2.        To manufacture, construct, lease, purchase and otherwise acquire; to hold, own, repair, maintain, operate and invest, trade and deal in; to lien, mortgage, pledge and otherwise encumber, and to let, assign, transfer, sell and otherwise dispose of goods, wares and merchandise and personal property of every kind and description and wherever situated.
3.          To the same extent as natural persons might or could do, to purchase or otherwise acquire, hold, own, maintain, work, develop, sell, lease, sublease, exchange, hire, convey, mortgage or otherwise dispose of and turn to account and deal in, lands, leaseholds, any interests, estates and rights in real property, any personal or mixed property, and franchises, rights, licenses, permits or privileges of every character.

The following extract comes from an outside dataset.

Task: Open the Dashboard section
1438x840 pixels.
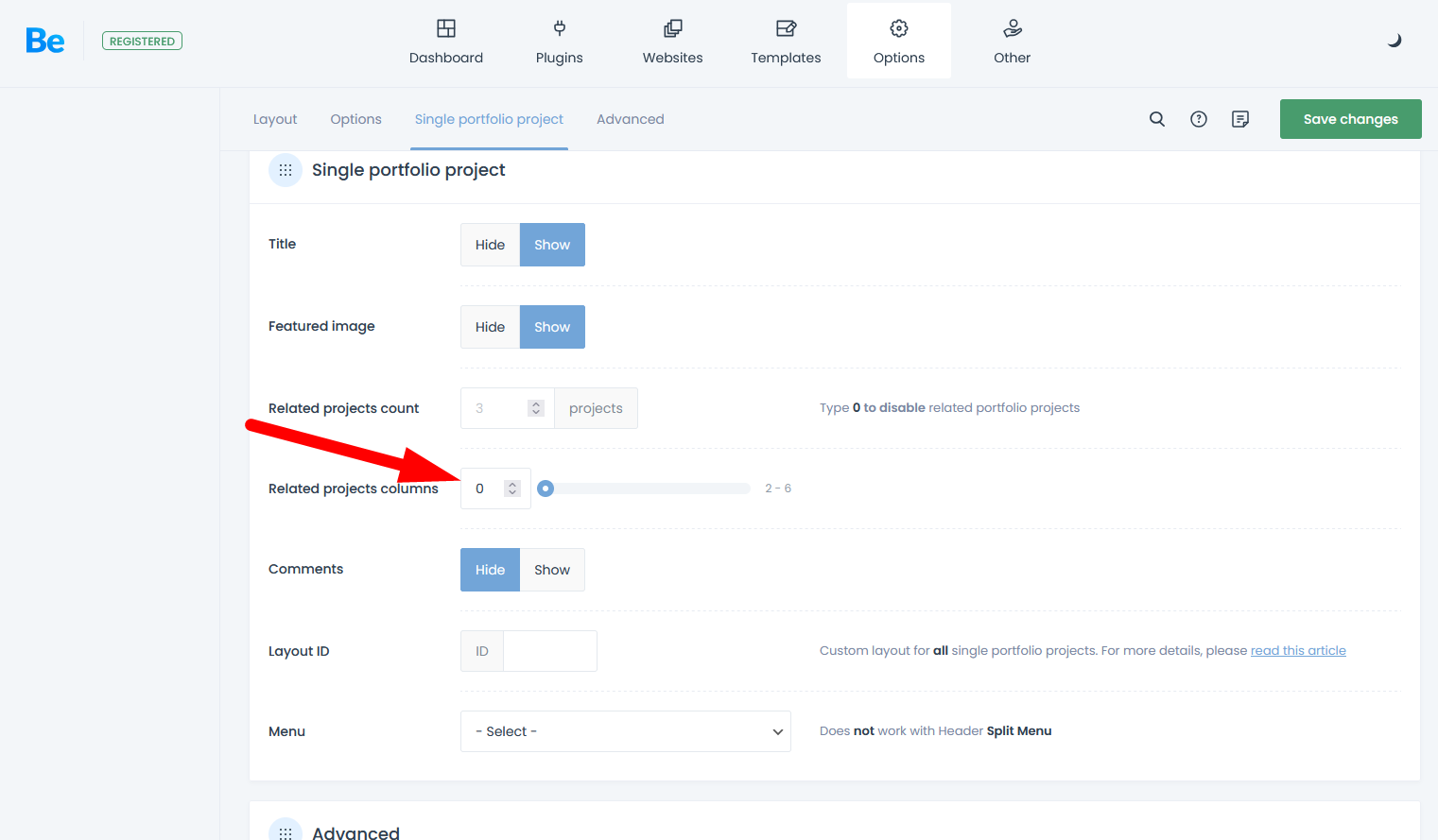Action: [445, 42]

4.          To acquire by purchase, exchange or otherwise, all, or any part of, or any interest in, the properties, assets, business and good will of any one or more persons, firms, associations, corporations or syndicates engaged in any business which the Corporation is authorized to engage in; to pay for the same in cash, property or its own or other securities; to hold, operate, reorganize, liquidate, sell or in any manner dispose of the whole or any part thereof; and in connection therewith, to assume or guarantee performance of any liabilities, obligations or contracts of such persons, firms, associations, corporations or syndicates, and to conduct in any lawful manner the whole or any part of any business thus acquired.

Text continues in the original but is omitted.